DUNNING — Mayor Rahm Emanuel Tuesday called on members of the Illinois House to override Gov. Bruce Rauner's partial veto of a bill that would give the Chicago Public Schools an additional $300 million, saying it was time for Springfield to close the "funding gap" between wealthy and poor school districts.
Calling the statewide school funding bill passed this spring by both the Illinois House and Senate "a bailout of mismanaged Chicago schools," Rauner vetoed the measure.
The Illinois Senate has already voted to override Rauner's veto, and the Illinois House is set to consider following suit Wednesday. Democratic and Republican leaders met for several hours Tuesday in an attempt to hammer out a compromise that would ensure that all school districts will start on time and remain open the entire school year.
It will take 71 votes in the Illinois House to override the Republican governor's veto — which would require at least four Republicans to cross the aisle and vote with the chamber's 67 Democrats.
Rahm pushed lawmakers to rebuke the governor and support the bill at an event at Canty Elementary School in Dunning designed to tout rising test scores for students learning to speak English.
But if that override effort fails, lawmakers would have to negotiate a new school formula bill that could include a measure backed by Roman Catholic Archbishop Blase Cupich designed to help families pay for private school tuition.
Emanuel declined to discuss what a new school-funding formula bill should look like, or whether it should include a voucher-like program also under consideration by the Trump administration. Earlier this month, Emanuel ducked questions about whether he would support such a measure.
"It's a little premature for me to talk about the construct of a bill. [But] I have one standard: To end the inequity of funding in Illinois as it relates to education,” Emanuel said.
In 2011, while running for mayor, Emanuel said he opposed a voucher bill then pending in the General Assembly.
"I’m open to also hearing ideas," Emanuel said. "But I’m not gonna continue as mayor of this city [and] allow Springfield when it comes to funding education to be dead-last and punish kids simply because of the color of their skin and the income of their parents. That is wrong and it has to end. And it will end."

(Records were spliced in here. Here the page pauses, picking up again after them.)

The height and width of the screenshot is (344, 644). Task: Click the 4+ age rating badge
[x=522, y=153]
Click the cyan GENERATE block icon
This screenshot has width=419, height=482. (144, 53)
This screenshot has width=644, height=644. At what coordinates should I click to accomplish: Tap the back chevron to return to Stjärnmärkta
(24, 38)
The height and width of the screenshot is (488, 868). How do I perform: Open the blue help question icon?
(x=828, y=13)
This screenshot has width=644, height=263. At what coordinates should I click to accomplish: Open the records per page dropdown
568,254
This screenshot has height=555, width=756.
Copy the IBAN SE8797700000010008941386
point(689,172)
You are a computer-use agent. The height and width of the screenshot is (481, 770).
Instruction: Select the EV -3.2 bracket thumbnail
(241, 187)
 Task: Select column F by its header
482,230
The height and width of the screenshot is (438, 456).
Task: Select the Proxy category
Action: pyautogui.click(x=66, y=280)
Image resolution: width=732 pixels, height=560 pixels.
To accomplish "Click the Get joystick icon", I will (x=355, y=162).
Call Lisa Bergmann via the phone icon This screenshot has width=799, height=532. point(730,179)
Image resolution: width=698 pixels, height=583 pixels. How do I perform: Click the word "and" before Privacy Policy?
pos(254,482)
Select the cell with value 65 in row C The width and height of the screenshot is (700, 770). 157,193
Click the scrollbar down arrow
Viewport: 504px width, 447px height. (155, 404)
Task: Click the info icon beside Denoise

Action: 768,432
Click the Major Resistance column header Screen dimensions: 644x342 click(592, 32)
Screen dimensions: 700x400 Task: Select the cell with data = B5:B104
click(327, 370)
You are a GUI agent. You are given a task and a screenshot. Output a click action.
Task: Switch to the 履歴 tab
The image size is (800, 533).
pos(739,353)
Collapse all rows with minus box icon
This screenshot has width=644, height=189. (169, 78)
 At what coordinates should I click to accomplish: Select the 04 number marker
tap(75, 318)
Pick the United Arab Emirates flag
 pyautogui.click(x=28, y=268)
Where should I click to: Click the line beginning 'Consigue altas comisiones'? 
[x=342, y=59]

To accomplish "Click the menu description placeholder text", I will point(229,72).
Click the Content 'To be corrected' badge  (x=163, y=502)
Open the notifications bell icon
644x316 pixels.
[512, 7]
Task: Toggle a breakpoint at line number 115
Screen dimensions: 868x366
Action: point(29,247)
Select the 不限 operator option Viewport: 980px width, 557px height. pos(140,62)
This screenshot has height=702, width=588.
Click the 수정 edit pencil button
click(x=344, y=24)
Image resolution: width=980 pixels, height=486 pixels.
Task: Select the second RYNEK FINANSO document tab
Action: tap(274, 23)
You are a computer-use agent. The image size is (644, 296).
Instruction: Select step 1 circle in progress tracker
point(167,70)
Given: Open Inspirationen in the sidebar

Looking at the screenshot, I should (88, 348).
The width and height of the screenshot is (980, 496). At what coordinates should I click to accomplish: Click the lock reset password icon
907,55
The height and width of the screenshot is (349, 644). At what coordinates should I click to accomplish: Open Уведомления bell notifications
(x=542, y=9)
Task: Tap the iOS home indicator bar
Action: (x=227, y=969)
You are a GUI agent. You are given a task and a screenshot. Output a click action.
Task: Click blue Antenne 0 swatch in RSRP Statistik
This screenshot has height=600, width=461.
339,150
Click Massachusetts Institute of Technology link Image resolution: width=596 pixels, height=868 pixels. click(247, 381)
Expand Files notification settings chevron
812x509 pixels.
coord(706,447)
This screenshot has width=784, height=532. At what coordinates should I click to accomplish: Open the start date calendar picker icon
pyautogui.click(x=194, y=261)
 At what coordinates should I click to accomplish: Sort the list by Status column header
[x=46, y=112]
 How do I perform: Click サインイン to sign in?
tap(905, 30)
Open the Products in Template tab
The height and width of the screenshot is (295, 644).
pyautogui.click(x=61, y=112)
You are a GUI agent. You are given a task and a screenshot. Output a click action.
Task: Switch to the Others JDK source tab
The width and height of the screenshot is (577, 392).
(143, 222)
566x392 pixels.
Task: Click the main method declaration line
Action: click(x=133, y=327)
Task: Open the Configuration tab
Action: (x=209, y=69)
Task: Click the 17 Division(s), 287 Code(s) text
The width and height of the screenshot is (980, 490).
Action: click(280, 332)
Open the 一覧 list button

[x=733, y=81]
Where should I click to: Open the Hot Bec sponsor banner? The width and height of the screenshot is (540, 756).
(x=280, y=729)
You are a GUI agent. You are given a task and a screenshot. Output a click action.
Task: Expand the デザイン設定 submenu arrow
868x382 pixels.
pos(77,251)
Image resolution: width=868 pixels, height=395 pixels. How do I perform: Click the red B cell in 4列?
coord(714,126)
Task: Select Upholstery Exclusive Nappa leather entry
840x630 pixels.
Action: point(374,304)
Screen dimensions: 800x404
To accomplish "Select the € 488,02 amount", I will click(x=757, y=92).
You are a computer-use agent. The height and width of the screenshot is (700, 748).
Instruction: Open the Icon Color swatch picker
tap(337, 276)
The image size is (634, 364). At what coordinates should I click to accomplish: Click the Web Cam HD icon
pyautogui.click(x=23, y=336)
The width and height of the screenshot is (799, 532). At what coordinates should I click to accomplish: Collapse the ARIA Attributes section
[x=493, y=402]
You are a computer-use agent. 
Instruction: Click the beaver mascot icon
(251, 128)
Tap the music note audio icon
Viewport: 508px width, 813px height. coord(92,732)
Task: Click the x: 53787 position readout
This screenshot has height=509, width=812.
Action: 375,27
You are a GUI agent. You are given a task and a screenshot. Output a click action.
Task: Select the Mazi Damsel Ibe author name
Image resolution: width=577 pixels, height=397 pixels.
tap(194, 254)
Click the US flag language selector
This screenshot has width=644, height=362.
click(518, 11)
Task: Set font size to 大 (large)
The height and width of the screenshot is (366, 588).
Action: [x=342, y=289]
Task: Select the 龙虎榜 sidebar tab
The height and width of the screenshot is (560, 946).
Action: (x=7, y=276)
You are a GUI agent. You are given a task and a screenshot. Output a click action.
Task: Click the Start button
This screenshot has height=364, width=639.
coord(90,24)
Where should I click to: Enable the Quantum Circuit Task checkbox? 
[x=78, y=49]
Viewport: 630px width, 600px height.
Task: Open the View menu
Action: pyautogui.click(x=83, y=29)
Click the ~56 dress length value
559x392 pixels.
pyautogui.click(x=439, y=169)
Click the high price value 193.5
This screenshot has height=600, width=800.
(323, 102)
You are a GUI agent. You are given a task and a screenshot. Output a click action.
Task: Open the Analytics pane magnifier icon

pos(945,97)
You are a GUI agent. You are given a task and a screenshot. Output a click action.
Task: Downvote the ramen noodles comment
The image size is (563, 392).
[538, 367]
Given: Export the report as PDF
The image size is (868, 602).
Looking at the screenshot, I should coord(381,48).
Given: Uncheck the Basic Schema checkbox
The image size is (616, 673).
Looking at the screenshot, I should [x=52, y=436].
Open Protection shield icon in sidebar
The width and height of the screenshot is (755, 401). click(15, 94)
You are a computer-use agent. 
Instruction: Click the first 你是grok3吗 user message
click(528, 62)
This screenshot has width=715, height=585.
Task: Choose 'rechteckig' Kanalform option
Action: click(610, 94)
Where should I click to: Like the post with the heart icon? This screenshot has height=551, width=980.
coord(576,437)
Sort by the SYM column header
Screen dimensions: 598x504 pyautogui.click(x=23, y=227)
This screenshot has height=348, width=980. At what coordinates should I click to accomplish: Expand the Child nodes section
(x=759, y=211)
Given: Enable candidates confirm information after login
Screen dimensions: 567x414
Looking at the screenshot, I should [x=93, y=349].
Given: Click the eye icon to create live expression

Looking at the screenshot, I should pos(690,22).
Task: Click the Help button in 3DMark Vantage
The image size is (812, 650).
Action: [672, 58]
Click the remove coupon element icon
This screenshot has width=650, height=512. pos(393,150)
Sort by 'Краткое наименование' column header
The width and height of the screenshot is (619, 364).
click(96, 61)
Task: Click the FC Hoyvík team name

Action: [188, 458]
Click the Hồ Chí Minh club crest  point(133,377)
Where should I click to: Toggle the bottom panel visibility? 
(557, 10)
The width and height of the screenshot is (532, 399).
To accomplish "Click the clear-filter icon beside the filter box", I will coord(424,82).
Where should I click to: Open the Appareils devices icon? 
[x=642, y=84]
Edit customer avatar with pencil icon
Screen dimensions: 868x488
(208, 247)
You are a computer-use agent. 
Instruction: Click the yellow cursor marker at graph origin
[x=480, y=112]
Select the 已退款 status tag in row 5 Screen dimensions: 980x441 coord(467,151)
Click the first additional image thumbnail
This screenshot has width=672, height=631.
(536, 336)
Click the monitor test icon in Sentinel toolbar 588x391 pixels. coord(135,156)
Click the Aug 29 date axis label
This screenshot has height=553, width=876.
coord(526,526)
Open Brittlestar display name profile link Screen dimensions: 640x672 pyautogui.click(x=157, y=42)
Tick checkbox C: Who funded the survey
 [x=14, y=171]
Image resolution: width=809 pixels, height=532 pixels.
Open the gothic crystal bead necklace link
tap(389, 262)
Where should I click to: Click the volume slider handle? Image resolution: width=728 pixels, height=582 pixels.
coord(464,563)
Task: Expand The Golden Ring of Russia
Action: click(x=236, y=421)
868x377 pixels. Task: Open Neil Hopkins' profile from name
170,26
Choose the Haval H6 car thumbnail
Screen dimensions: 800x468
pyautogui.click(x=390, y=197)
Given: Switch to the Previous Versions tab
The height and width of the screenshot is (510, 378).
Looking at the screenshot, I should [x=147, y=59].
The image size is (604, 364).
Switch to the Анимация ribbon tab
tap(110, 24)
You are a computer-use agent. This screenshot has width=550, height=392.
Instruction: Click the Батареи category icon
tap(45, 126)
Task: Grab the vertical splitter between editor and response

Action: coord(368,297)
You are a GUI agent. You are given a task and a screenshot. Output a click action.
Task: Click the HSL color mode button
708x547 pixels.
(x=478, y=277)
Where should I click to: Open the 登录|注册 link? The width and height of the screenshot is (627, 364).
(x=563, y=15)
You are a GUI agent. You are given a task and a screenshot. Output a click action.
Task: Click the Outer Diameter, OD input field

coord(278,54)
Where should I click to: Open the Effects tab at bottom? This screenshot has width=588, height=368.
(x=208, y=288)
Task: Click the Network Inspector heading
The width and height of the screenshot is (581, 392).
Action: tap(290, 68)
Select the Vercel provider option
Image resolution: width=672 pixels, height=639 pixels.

That statement brought a furious response from the Chicago Teachers Union, which is fiercely opposed to any proposal that boosts vouchers for private schools.
"Vouchers are a double whammy aimed at the heart of public education, and to be frank, amount to stealing from the same Black and Brown children to whom he claims to be providing sanctuary and equity," said union President Karen Lewis.
In addition to the $300 million of state funds that hang in the balance, the Chicago Public School's budget for the 2017-18 school year relies on $269 million from the city that has yet to be approved by the City Council.
Emanuel and Chicago Public Schools CEO Forrest Claypool have repeatedly declined to say where the new city money the school district needs would come from.
This is the third year that CPS has built its spending plan — which must be approved by Sept. 1, according to state law — on funds officials do not have in hand.